Microsoft Corp. (MSFT), which has been girding for a fight with anti-virus software company Kaspersky Lab, got a bit of a reprieve when Chief Executive Eugene Kaspersky said he would hold off for now in filing a complaint with the European Commission.

In November, Kaspersky Lab, which is based in Russia, threatened to file a complaint with the European Commission arguing Microsoft is using its dominance in operating system software to push its anti-virus software on Windows 10 over those of competitors. The executive told Reuters he has been engaged in ongoing talks with Microsoft that are resulting in some progress. "They are listening to us and they made a few changes. It's an ongoing process," he told Reuters on the sidelines of the Hannover Messe industrial trade fair in Germany. "Of course if Microsoft agrees to all our requests we will not file it." Kaspersky would not disclose what changes Microsoft has made. (See also: Microsoft Word Target of Zero-Day Malware Attack.)

'Killing' Independent Developers

In addition to allegedly favoring its own Defender anti-virus software over rivals, Microsoft is also accused of creating roadblocks for independent security software companies to get into the anti-virus software market.
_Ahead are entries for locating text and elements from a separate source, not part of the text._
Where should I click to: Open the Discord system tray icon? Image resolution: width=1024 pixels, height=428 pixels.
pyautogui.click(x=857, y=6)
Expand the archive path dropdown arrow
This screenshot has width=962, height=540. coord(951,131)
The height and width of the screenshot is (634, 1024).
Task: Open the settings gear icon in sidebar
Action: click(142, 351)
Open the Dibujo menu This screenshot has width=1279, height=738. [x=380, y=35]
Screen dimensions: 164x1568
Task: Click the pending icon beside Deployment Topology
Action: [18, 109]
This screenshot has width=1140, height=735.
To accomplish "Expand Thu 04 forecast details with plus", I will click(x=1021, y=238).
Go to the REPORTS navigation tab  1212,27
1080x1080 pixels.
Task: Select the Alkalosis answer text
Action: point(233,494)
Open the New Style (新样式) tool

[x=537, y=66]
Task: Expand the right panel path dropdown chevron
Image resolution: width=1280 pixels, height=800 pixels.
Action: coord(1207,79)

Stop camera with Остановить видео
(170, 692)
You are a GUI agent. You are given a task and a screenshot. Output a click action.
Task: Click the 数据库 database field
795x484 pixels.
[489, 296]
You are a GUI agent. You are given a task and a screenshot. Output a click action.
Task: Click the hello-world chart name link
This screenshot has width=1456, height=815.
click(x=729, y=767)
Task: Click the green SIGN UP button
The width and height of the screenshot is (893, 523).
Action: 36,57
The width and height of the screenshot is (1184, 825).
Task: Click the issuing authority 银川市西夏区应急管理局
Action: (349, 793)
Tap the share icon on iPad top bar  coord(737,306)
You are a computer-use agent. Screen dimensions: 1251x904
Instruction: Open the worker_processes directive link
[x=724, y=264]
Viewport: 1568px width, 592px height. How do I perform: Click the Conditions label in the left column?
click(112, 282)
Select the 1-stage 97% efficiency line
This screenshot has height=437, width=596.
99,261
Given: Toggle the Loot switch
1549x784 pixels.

In a blog post late last year, the executive said: "Microsoft's actions aren't only making things worse for users and killing off the whole ecosystem of independent developers.” Kaspersky has already filed a complaint in Russia, which has prompted the country’s anti-monopoly commission to look into the allegations. Kaspersky told Reuters that case is moving forward, but he didn’t know what the outcome will be. (See also: Microsoft Confirms Update Is Coming To Windows 10.)

 

Microsoft isn’t only facing potential legal action from the likes of Kaspersky. Users in the U.S. are upset with how Microsoft rolled out upgrades of Windows 10 and have filed a class action lawsuit as a result. The suit is being led by three residents of Illinois who claim a Windows 10 update destroyed their data and damaged their computers. The claim centers on Microsoft’s offer in which Windows 7 OS users could upgrade to Windows 10 for free.

The Windows 10 upgrade program, which went on for a year, has resulted in a slew of complaints from competitors and another lawsuit in which a woman with a small business in California was awarded $10,000 by a judge this past summer. The class action contends Microsoft cost users their time and money because they had to deal with Microsoft tech support, replace hardware and fix software that no longer worked after upgrading to Windows 10. The class action has more than 100 plaintiffs and is seeking $5 million or more in damages.